Distributed systems face a fundamental trade-off of consistency vs. availability and performance. Strong consistency is easy to understand but is slow, expensive, and is unavailable when the system partitions. Eventual consistency (EC) can be cheaper, faster, and more scalable, but is hard to understand and get correct. This tutorial explores the multiple gradations between strong and eventual consistency. It focuses on understanding EC, from perspectives of the algorithm designer, of the system builder, and the application programmer. It will include formal definitions of correctness, study of lower bounds, and implementation recipes and tricks.
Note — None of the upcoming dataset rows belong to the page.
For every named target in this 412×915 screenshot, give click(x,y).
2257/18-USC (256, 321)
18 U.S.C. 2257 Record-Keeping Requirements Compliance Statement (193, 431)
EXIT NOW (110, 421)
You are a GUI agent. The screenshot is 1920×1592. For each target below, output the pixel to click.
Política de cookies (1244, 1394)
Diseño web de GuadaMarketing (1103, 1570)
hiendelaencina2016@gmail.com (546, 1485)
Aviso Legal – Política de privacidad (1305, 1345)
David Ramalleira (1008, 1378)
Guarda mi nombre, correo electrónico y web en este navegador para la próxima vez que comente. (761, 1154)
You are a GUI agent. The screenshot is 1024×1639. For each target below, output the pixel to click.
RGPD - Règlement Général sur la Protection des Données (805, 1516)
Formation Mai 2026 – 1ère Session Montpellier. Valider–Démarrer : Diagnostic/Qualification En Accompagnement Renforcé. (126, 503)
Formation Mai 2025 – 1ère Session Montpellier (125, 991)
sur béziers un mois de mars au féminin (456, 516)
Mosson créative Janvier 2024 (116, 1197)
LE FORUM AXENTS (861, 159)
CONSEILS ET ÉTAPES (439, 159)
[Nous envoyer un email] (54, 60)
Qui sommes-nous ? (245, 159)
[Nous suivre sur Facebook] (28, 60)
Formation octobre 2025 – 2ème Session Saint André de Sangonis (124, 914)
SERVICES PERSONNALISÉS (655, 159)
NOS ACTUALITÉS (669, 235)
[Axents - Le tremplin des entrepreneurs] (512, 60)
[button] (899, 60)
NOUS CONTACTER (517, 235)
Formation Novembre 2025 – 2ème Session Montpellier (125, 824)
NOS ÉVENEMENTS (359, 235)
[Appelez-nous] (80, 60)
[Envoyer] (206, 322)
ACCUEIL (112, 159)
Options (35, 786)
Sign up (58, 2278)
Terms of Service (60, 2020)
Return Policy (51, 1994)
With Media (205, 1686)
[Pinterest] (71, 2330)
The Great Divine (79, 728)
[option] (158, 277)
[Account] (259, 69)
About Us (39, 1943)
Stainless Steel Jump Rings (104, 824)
- Marc Shapiro, Inria & Université Pierre et Marie Curie-LIP6 (Paris, France), lip6.fr/Marc.Shapiro/.
- Nuno Preguiça, Departamento de Informática, FCT, Universidade Nova de Lisboa (Portugal), asc.di.fct.unl.pt/~nmp/.
- The consistency problem on the Internet: why replication is needed, and why it's hard.
- Strong vs. Eventual Consistency: CAP, correctness vs. performance.
- Basic mechanisms of EC: replica, local query, distributed update, state-based vs. operation-based, detect and resolve concurrent updates, accumulation of meta-data.
- Distributed resolution: highest timestamp wins, 2P-Set, Operational Transformation.
- Formal definitions: system model, EC, causal consistency, partial-order model.
- CRDTs: sufficient conditions, examples.
- Designing a correct set: basic OR-Set, garbage collection.
- More guarantees: transactions, invariants.
- Available CRDT implementations.